In this survey, about 90% of the participants were nurses who care for patients undergoing anticancer drug therapy in outpatient chemotherapy units or outpatient infusion centers. In the future, it will be necessary to devise recruitment methods so that more nurses who provide cancer nursing care at general outpatient clinics or best supportive care units can be included. The reason is that most patients receiving ICI treatment have intervals between administration (two to six weeks20,21); irAEs may occur late after the completion of treatment,4,9,20, 21, 22 and the occurrence of irAEs may require permanent treatment for irAEs. Additionally, ICIs may be combined with other cancer drugs or radiation therapy based on new regimen approvals. The management of irAEs resulting from ICIs requires educating patients prior to treatment and providing ongoing support through multiple methods tailored to each patient.13,30 In parallel, nurses need to know what to ask and how to respond to patients, and they must have experience and knowledge of the treatment and underlying disease so that they can distinguish complications.32 Nurses play a role not only in preventing physical deterioration through early detection of irAEs but also in supporting patients to continue the necessary or desired treatment over the mid-to-long-term period. Considering the above, it is necessary to further verify the results of this study by conducting an additional survey that fully addresses the context of these participants.

Conclusions

This study revealed that there is room for nurses to acquire more knowledge about ICIs and irAEs, as ICI pharmacotherapy occupies an important position in cancer treatment.

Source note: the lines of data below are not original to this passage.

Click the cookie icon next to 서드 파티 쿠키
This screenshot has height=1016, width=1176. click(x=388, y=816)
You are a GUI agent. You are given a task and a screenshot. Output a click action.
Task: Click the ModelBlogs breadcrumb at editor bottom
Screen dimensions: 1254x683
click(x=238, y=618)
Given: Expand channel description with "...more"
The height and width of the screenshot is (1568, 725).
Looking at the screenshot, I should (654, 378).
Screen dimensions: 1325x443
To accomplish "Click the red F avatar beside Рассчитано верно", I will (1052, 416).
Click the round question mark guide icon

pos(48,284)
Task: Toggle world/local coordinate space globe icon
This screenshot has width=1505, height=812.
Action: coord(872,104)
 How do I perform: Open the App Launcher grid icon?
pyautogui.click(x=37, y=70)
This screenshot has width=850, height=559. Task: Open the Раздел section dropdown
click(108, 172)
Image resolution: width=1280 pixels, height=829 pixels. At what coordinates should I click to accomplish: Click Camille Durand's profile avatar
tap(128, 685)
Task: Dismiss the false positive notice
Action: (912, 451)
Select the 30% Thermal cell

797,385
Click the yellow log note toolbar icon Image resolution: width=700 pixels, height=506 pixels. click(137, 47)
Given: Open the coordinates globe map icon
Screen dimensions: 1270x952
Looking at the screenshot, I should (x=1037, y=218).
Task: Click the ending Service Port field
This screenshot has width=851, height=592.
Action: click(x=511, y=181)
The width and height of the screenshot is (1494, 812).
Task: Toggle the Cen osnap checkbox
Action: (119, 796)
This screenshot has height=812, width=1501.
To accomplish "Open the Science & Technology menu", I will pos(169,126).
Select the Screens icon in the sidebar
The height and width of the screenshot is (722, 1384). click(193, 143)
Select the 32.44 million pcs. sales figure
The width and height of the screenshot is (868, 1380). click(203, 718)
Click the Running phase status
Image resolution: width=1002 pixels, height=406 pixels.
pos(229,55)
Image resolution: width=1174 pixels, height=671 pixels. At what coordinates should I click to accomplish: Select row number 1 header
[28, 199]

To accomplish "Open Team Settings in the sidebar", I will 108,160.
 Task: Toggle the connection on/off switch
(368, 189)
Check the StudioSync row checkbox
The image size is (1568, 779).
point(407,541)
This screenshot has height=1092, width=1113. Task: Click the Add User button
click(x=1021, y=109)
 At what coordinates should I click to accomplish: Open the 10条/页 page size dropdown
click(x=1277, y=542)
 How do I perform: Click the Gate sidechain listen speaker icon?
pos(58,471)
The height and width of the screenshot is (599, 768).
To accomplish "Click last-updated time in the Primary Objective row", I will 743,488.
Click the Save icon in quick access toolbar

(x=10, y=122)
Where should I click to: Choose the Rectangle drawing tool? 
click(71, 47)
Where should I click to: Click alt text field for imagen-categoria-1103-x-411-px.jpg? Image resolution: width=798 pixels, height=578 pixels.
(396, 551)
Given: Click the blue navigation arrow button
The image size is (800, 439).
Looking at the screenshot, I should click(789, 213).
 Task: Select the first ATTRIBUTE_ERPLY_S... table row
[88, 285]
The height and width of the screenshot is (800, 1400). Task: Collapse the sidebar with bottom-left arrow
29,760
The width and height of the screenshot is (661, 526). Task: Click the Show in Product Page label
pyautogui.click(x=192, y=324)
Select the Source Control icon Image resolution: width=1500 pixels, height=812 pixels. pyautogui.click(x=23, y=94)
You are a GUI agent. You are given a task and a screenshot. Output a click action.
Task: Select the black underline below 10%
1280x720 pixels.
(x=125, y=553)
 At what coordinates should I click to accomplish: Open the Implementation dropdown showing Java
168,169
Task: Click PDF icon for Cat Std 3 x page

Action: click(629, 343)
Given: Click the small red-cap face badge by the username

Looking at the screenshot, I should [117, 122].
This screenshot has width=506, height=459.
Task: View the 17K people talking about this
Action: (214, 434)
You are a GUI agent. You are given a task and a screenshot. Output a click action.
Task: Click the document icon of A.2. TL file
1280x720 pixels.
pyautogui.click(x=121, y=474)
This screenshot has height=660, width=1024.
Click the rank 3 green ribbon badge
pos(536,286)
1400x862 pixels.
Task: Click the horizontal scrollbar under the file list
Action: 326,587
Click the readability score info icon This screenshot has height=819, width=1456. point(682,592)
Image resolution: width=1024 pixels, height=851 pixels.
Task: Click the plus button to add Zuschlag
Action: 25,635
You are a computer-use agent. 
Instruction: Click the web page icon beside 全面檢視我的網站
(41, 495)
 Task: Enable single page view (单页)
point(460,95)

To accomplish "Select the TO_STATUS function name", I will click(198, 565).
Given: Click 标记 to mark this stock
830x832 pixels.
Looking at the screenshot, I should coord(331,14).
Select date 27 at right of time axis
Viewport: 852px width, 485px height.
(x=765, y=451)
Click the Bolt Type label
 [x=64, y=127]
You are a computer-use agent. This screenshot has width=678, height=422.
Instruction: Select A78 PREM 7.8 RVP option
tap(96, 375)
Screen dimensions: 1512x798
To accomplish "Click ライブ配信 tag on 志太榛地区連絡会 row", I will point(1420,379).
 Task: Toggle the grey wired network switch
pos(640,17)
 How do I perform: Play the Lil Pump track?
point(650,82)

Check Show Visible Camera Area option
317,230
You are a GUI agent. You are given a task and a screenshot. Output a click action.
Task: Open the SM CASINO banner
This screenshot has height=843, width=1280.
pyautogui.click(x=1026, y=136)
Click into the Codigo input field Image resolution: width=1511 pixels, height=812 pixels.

Based on the suggestions from the study findings, specific consideration should be given to computerized interactive tools that are appropriate to the nurses' stage of knowledge acquisition, to building an ICI-related multidisciplinary team or a potential substitute for such a team at hospitals, and to increasing nurses’ awareness of their role in confronting patients by providing specific information on how appropriate feedback and change can lead to positive outcomes for patients. A challenge for the future is to build multiple effective knowledge acquisition opportunities through patient education tools, questionnaires, and other direct patient media and linking them to behavior change. Based on the present results, the possibility of clinical application to the acquisition of knowledge in other fields and other treatment methods should also be considered.

Acknowledgments

The authors thank all the nurses at the respective facilities who cooperated with the survey despite the impact of the COVID-19 pandemic and flood damage. We would like to acknowledge for their invaluable cooperation and guidance, Teruo Yamauchi as an oncologist perspective, and Sakiko Aso, Yukiko Ogata, Yukie Hosoda, Miki Koyama, Mariko Nakano as a CNS perspective. In addition, the authors are grateful to a pulmonologist, CNS, CN, for suggestion and three nurses who participated the pilot knowledge test at Shizuoka Cancer Center. The authors also would like to thank Aiko Okimura for technical statistics advice.

Declaration of competing interest

None to declare.

Funding

This work was supported by Japan Society for the Promotion of Science KAKENHI (Grant No. 17H04444).

Ethics statement

This study was conducted after obtaining approval from the Research Ethics Review Committee of an international university (Approval No. 20-A018). All participants provided written informed consent.